• Work to do: Swap every "Click" in the records below for "Select" and repeat the lines with nothing else changed.

:::::

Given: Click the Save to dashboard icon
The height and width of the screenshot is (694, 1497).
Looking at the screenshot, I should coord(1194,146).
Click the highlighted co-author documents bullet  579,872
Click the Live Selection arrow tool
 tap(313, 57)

:::::

• Reply to the task:
Given: Select the Save to dashboard icon
The height and width of the screenshot is (694, 1497).
Looking at the screenshot, I should coord(1194,146).
Select the highlighted co-author documents bullet  579,872
Select the Live Selection arrow tool
 tap(313, 57)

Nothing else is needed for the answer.